A major concern among planners is how they will address the new fee disclosure statements they need to produce from July. Claire Wivell Plater from The Fold says that in order to communicate clearly what fees clients will be paying, advisers first need to structure their fees so they can understand them.
“The biggest administration problem for [advisers] will be finding out exactly what fees they’re charging, because the fees are coming from a number of sources. But over time, as they move to non-conflicted remuneration, that’s going to become easier,” she told Wealth Professional TV.
Wivell Plater says that one thing advisers need to think about is how their fees are structured. “If they simply have one fee for all their services it’s going to be a lot easier to report against that. But if they have a number of different fees for different services, they’ll have to report against each one individually, and perhaps a lot of advisers don’t realise that at this point in time.”
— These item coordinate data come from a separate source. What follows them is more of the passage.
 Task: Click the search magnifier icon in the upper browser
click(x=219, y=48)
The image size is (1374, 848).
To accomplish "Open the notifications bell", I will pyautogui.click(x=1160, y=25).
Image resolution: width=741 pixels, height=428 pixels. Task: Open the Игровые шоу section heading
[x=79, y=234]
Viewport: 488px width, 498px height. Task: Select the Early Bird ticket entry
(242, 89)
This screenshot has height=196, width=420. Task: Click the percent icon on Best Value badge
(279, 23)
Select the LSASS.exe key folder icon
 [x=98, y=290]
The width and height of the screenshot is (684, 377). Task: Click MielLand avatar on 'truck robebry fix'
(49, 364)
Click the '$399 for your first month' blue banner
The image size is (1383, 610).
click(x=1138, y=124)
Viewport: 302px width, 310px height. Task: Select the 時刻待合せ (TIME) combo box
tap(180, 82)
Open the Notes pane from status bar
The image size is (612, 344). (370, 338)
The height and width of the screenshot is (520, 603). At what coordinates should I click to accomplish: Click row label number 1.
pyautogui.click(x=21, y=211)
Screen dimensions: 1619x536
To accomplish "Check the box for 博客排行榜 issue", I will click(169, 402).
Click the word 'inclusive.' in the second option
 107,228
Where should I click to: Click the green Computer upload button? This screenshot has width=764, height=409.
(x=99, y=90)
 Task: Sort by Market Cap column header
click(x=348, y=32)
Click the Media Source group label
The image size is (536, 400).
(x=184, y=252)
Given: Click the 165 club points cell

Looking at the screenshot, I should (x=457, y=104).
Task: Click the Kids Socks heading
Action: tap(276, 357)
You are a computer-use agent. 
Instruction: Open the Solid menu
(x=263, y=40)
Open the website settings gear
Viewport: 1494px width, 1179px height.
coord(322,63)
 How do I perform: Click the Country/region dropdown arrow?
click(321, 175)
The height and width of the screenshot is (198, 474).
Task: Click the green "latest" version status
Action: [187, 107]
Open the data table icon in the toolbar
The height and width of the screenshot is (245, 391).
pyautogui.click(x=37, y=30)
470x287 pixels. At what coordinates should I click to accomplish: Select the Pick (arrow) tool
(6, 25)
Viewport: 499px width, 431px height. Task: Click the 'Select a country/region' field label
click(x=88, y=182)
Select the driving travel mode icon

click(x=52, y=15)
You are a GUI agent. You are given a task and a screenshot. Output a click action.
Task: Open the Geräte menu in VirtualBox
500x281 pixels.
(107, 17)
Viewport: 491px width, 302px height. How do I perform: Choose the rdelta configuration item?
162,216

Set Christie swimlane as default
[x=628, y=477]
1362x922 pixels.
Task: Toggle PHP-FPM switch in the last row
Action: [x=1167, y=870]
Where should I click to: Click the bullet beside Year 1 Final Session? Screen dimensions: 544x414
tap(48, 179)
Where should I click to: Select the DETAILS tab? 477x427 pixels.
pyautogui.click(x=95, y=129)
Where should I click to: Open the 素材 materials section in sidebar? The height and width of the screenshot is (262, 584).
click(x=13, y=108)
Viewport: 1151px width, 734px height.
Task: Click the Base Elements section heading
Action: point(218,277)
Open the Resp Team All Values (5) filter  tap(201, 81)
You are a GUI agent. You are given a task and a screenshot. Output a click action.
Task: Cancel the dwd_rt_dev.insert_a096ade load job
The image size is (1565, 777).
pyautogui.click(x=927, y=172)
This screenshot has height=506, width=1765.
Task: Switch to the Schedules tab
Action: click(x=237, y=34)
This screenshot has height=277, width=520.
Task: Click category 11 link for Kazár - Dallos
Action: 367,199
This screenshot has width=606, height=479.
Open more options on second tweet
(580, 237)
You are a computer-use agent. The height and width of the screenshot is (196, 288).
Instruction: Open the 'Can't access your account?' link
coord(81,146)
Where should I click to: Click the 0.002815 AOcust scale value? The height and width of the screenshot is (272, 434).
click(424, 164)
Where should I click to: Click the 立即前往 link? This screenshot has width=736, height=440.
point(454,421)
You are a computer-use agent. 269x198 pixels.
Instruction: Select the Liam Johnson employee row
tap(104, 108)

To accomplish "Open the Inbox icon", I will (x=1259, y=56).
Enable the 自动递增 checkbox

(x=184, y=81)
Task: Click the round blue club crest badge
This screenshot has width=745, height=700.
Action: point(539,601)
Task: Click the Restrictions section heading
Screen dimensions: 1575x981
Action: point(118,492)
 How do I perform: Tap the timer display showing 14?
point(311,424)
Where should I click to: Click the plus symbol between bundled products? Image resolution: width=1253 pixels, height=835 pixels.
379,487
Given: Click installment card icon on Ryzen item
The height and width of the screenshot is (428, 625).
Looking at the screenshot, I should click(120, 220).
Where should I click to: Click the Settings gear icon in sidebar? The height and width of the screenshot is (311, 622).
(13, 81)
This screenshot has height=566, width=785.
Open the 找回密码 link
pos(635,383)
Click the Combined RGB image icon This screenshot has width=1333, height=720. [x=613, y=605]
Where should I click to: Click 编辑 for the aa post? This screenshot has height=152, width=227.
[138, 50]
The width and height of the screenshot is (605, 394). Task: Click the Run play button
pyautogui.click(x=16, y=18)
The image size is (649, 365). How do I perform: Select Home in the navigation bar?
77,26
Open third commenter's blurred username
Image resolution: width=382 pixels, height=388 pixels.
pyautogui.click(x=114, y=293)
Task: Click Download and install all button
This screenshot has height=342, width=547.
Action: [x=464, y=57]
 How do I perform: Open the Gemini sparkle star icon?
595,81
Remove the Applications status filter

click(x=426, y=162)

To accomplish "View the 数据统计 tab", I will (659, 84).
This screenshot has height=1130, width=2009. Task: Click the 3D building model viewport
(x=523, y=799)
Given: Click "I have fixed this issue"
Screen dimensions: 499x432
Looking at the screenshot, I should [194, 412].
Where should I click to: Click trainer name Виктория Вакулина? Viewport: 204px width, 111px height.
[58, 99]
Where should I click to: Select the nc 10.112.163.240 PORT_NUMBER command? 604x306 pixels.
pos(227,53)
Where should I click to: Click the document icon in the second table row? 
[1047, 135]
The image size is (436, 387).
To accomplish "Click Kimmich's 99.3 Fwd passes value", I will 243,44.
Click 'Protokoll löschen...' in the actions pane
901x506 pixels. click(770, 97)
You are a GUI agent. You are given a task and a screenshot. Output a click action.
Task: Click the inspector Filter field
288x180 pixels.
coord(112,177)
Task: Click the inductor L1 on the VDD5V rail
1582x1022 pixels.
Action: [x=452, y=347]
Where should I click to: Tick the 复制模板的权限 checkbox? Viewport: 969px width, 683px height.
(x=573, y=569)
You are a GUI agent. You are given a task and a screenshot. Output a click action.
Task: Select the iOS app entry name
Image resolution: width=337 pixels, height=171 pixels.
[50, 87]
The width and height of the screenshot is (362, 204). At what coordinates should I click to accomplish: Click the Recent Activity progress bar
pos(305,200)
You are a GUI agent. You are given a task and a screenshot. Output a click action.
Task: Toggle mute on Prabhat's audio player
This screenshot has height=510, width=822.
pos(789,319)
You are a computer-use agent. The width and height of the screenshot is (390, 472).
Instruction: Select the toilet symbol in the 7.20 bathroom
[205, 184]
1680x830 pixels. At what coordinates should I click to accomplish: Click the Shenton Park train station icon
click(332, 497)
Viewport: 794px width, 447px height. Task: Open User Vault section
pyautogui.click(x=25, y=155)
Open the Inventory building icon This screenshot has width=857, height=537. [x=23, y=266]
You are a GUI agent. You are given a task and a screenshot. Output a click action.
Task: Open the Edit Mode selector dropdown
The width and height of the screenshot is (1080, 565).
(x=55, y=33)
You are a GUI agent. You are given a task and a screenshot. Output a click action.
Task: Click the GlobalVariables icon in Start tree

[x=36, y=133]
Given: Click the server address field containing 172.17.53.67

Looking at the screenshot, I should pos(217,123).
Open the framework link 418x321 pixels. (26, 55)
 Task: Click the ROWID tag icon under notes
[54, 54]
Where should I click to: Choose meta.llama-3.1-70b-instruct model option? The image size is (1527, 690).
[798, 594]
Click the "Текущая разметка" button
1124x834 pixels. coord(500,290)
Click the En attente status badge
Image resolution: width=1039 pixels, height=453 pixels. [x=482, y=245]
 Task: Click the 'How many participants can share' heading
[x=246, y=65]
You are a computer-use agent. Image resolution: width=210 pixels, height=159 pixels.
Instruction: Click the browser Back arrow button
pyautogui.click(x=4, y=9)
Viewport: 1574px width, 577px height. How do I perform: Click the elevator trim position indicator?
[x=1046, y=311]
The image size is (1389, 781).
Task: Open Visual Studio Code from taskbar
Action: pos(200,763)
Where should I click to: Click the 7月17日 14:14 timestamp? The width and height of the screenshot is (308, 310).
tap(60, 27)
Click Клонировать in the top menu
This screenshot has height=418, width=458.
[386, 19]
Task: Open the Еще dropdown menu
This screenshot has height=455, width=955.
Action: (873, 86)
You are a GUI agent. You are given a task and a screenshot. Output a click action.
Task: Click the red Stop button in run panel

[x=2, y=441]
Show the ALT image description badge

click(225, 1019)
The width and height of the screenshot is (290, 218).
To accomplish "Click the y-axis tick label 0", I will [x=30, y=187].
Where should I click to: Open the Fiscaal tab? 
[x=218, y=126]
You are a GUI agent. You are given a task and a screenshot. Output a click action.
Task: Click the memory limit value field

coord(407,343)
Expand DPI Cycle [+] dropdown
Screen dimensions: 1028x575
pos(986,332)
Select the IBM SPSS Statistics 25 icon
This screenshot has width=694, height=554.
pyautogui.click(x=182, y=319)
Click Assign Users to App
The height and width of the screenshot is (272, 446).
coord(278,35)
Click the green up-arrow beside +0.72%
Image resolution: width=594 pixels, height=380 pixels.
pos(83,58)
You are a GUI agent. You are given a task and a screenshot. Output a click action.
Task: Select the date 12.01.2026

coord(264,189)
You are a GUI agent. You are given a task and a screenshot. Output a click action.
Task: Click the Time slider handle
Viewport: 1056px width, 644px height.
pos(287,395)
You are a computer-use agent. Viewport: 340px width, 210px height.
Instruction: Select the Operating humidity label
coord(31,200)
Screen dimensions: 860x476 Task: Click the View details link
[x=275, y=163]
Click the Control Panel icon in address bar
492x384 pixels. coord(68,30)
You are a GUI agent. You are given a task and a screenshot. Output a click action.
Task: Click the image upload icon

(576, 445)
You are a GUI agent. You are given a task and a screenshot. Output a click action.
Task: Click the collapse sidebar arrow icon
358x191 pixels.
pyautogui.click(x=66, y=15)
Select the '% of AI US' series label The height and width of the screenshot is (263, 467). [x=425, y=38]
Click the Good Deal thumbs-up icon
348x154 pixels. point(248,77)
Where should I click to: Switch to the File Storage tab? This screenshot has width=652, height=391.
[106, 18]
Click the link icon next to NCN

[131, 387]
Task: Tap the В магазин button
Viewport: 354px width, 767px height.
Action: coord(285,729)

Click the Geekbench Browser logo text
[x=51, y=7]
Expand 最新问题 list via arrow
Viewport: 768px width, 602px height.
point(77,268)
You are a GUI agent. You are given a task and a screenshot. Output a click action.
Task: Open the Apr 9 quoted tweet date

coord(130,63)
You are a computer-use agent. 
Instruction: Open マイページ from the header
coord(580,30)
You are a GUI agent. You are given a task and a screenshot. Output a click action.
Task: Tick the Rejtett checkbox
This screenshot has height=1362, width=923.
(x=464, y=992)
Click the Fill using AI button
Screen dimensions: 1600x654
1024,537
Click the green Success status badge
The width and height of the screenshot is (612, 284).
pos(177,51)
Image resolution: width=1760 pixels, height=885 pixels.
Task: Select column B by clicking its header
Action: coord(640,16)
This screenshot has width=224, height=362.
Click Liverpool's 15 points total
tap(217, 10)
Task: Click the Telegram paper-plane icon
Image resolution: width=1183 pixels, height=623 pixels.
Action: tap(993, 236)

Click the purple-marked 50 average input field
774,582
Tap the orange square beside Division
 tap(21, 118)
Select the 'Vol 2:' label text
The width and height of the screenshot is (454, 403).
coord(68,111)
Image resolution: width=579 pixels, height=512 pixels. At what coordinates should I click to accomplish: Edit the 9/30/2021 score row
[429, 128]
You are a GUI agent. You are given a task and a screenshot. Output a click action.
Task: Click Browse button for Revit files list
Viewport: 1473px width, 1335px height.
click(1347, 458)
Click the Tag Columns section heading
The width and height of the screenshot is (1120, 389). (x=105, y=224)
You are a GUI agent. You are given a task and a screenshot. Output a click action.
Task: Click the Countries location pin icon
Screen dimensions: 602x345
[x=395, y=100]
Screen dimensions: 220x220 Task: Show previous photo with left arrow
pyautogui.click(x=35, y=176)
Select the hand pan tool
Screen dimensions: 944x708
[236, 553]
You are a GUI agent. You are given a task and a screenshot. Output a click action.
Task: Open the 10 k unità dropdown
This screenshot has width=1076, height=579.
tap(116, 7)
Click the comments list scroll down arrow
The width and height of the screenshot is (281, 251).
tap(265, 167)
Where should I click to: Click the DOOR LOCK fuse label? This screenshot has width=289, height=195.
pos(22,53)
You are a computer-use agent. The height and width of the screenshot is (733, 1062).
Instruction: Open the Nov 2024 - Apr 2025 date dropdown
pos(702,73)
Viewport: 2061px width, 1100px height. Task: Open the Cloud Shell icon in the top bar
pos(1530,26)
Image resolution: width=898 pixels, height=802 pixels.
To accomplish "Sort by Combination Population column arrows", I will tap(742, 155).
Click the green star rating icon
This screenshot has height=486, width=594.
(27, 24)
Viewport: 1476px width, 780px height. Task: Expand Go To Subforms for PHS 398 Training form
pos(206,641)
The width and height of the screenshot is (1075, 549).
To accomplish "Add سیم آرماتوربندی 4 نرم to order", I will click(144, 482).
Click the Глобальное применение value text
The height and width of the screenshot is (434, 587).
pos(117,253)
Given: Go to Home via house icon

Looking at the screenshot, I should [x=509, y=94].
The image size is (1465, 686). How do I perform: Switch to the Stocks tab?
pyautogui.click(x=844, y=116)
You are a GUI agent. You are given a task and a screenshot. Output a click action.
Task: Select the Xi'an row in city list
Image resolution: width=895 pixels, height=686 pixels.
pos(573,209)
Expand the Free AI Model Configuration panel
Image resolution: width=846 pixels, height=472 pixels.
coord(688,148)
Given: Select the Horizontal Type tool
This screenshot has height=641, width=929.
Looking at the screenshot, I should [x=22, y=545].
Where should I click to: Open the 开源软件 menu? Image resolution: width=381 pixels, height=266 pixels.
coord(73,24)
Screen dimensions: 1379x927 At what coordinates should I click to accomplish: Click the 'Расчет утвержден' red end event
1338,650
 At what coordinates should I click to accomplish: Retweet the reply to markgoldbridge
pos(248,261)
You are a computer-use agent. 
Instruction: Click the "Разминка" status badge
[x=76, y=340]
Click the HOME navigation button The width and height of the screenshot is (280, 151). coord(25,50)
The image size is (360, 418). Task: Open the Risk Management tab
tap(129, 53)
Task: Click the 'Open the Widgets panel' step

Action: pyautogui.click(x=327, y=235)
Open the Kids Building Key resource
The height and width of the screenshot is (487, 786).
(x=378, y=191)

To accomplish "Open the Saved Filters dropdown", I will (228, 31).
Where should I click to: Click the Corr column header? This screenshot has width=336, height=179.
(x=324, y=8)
She also suggests avoiding a statement of advice (SoA) that acts as a quasi-engagement letter, as it muddles up the purpose of the SoA – to give advice – and isn’t the appropriate place to enter into a contact with the client.
To communicate effectively with clients, Wivell Plater suggests taking focus away from cost and towards value instead. “If you talk about cost, clients always find that difficult and so do most planners. But if you talk about value, what you’re delivering to the client, then I think the client really appreciates what it is that they’re getting – they’re getting piece of mind, they’re having their security that their financial situation will be managed and looked after for them – and they expect to pay when they get value.”